A “shared approach for reopening our economies” is announced from which I inferred that they were closed, my mistake. But to get to the heart of it “an injury to one is an injury to all”.
Governor Inslee specifically ordered all construction activities to cease, except for essential projects. There is absolutely no technical or PPE difference between an allowed project, Aprils Grave, and any other residential or light commercial project in this county. The only difference is that the allowed project has a desirable social (political) application, but the announcement states that politics will not guide decisions. The arbitrarily and capriciously determination of what is “essential” deprives building trade unions, contractors and craftsperson’s of equal protection and employment opportunities. My observation is that these groups, as a class, should proactively seek injunctive relief.
Ms. Manning,
You are correct, I have no complaint.It took awhile to figure out what you were referring to. My comment “the folks I worked with have been ordered not to help me or even work to earn their way as they choose” alludes to their employability, not my need. I’m confident that a good civil rights attorney can construct a viable case for injured parties in short order.

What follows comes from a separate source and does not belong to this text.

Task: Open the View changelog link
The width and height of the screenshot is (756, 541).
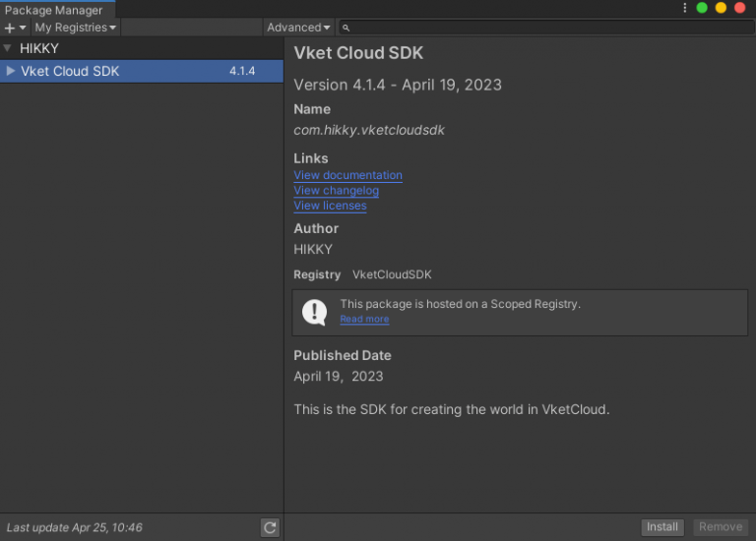Action: pyautogui.click(x=336, y=191)
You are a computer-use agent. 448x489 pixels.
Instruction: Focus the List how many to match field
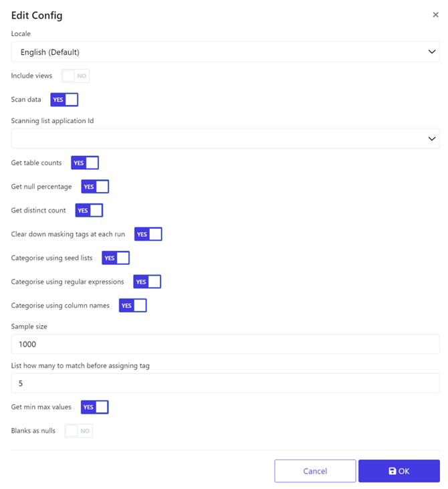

To clarify I have the material, equipment, skill and ability to complete all tasks myself. My greater logistical concern is the survivability of my suppliers and the supply chain, but I can work around that in the near term while working at/from home in compliance with dictates from Olympia.
Thank you for the critique and the opportunity to clarify my posts. Be Well!
If, in fact, construction at April’s Grove is designated essential, then I admit, I am confused.